It’s such a joy when my daughter asks for help with math. It used to happen all the time; it’s rare now. She just started medical school, and had come home for the weekend to get a quiet space for concentrated study.
“Dad, I have a statistics question.” Be still, my heart!
“It’s asking, if you have a random mRNA sequence with 2000 base pairs, how many times do you expect the stop codon AUG to appear? How do you figure that out?”
I got her to explain enough about messenger RNA so that I could picture this random sequence of 2000 characters, each one A, U, G, or C, and remembered from somewhere that a codon was a chunk of three of these.
“I think it’s more of a probability, or combinatoric question than stats…” I said. (I was wrong about that; interval estimates come up later. Read on.)
The First Thing to Go Wrong
“Yeah,” she said, “it’s a permutation thing, right?”
I saw right then how she could get derailed. She was picturing some dimly-remembered bit of math, the part that had binomial coefficients and ratios of factorials. When in fact, this one is all about the fundamental counting principle, a fancy way to say, there are 4 times 4 times 4 different codons—four choices for each of three letters—and that’s 64. So the answer ought to be 2000/64, or about 31.
We talked through that and she got it, no problem.
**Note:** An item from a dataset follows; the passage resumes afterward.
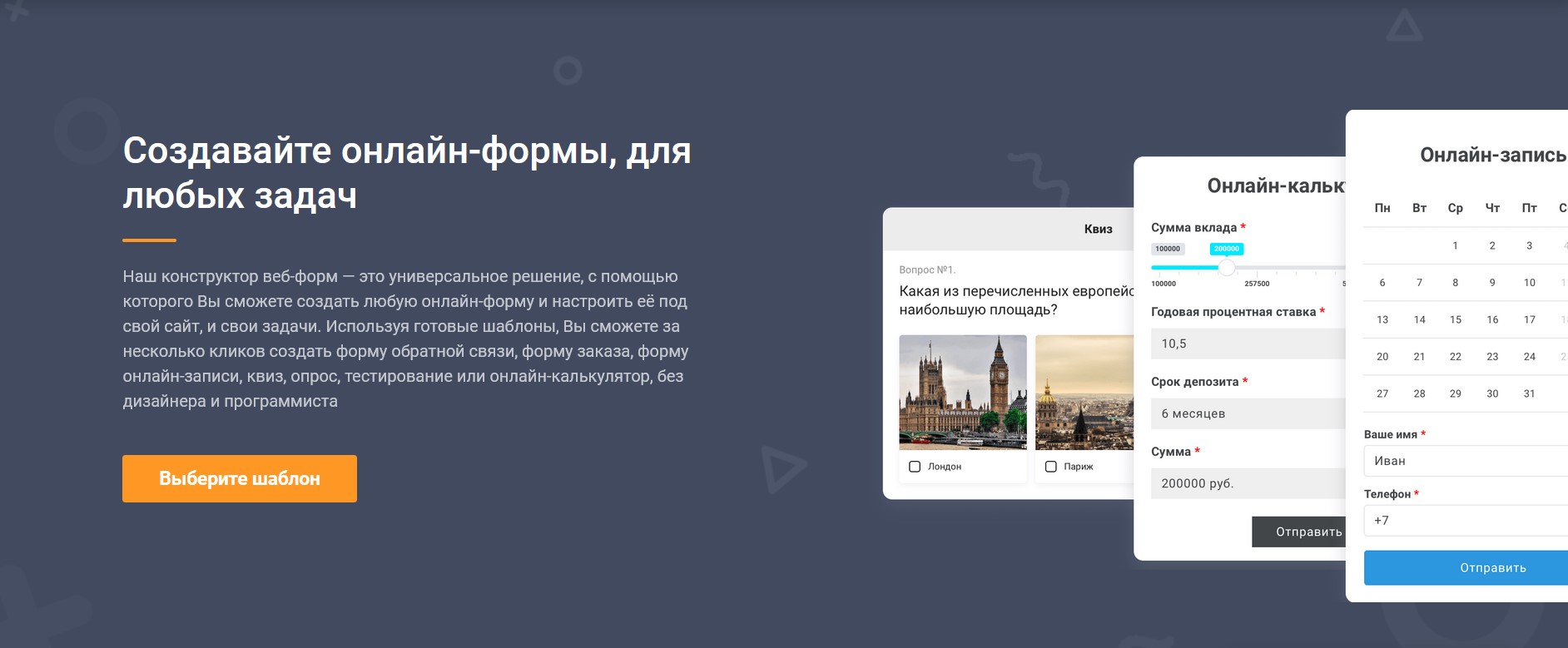Click the orange "Выберите шаблон" button
Screen dimensions: 1568x648
pos(240,478)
But I was left with a feeling that we’d hit an important rock in the daughter’s mathematical ocean. And here’s what I think it is:
We take our successful students (like the daughter) and rocket them though combinatorics so that they can, however briefly, understand how to calculate binomial coefficients, distinguish combinations from permutations, and solve problems about license plates with 6 non-repeating letters.
But what they need is the ability to recognize a counting situation and reason about it, saying, there are 26 ways to choose the first letter, 25 ways to choose the second, and so forth, and to know deeply that you multiply these numbers to get the total number of configurations.
That is, we go on to the formula too soon. The formula comes from a product (and quotient if order doesn’t matter) which we foolishly render with factorials. I mean, factorials are elegant and the formula is general, but I think its form obscures the underlying meaning. It erases why it works. So much so that when you get a simpler problem (like the genetics one) you wonder “what are n and k?” instead of “what do I multiply?”
This happens all the time. But I didn’t expect to see it right then (perhaps permutation and combination formulas should go on my little darlings list). So we should add it to whatever collection of examples we should be compiling about when abstraction and formalism get in the way of understanding.
The Second Thing to Go Wrong
As I sat there I naturally constructed a Fathom simulation to check. I also wanted to check— just make sure—that I got the same answer when I grabbed three letters randomly, 2000 (well, 1998) times, as I got when I made a list of 2000 letters and then looked at all 1998 three-letter sequences.
At which point I saw the stats/modeling issue. And it’s this:
You know the prof wanted the answer “31.” It’s the orthodox expected value. But in fact, if you do it, you don’t actually expect 31. It’s a relatively rare result. (See the graph.) 31 is the average of the answers you get, but you wouldn’t be surprised if you got anything from maybe 22 to 43.
I’m not just being an interval-estimate weenie. Honest. The medical school peeps are training doctors and researchers. The assumptions of the problem—the codes are equally likely, they’re independent—are a model. We make models to see their consequences; we use them to predict, and we use reality to evaluate our models. So if you actually have 2000 base pairs of mRNA and you count the AUGs, and you get 37 of them, what do you conclude? If you did the problem and got 31, and that’s all you did, you might decide that something was wrong, whereas we can see in the graph that it’s completely consistent with the original assumptions.